Plus, the report continues, there is now a less friendly government policy environment for housebuilders, given the end of Help to Buy, the Residential Property Developer Tax and the Building Safety Levy. 

“Private housing RMI output was driven to historic high levels in 2021 due to increased working from home and a ‘race for space’”, the report continues, “With falling real wages, poor consumer confidence and double-digit construction cost inflation, many homeowners were quick to start delaying smaller, discretionary improvements work and output has been falling since March 2022. Larger improvements work, however, continued last year as households had pencilled in the finance for it at the start of 2022. Given further expected falls in real wages and increases in mortgage payments for many households this year, a further decline in private housing RMI output of 9.0% is forecast in 2023. 

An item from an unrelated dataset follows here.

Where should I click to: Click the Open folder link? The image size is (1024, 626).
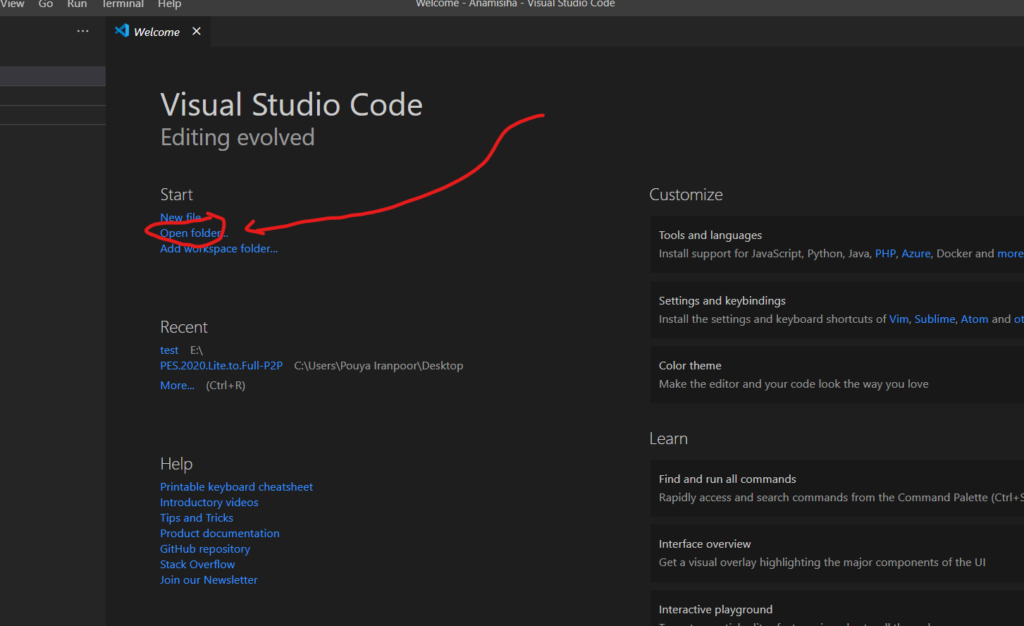click(x=193, y=233)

“…Unsurprisingly, however, one area of private housing RMI that continues to remain strong is energy-efficiency retrofit; given homeowner concerns over energy prices, insulation and solar panel installations activity is currently buoyant.”

CPA Economics Director Noble Francis summed up: “The construction industry has enjoyed a buoyant two years since the first national lockdown largely shuttered the industry back in Spring 2020 and activity still remains high for the moment. Overall, however, construction output is forecast to fall by 4.7% this year. It is worth keeping in mind the broader context that this is not 2008 and the decline is nowhere near the fall in output that occurred in the last recession. Looking back 15 years ago, construction output fell by 15.3% over two years during the global financial crisis.”

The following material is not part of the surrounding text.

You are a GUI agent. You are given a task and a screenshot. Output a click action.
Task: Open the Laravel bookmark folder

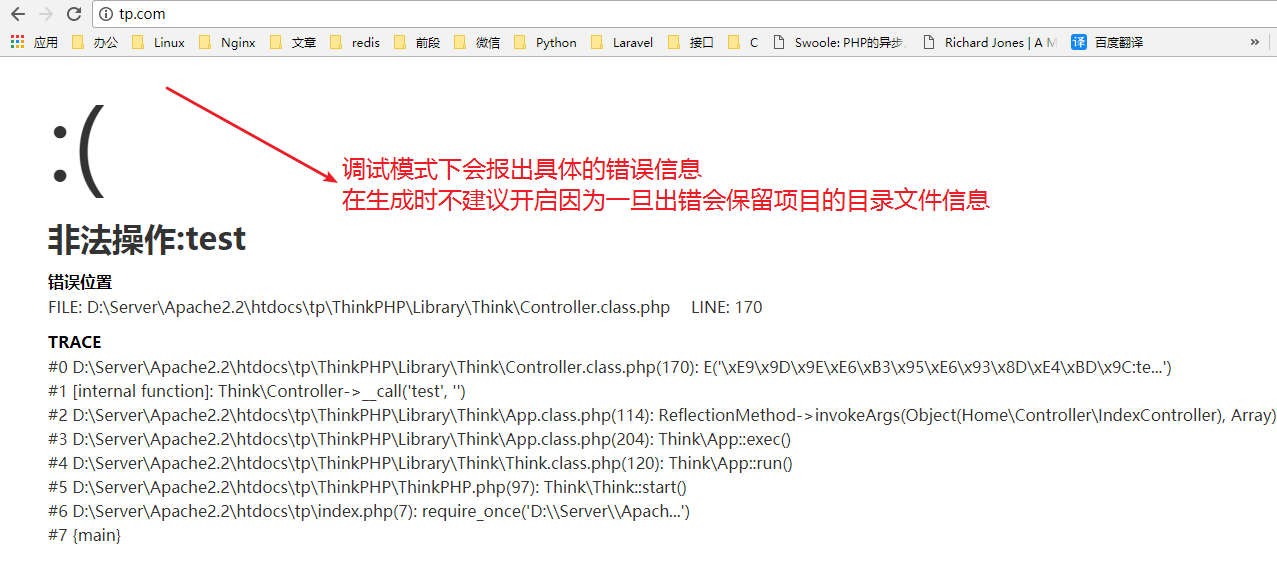(622, 42)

“Private housing and private housing RMI, two of the three largest construction sectors, are highly dependent on the wider UK economy, interest rates, real wages and consumer confidence. So, as the UK economy falls into recession, interest rates rise, real wages fall and consumer confidence remains poor, construction output will fall sharply in these sectors. These falls will be partially offset by continued growth in infrastructure but that means that it is more important than ever that government maintains its commitments to meeting its own targets by investing in levelling up, its infrastructure pipeline and transitioning to Net Zero.”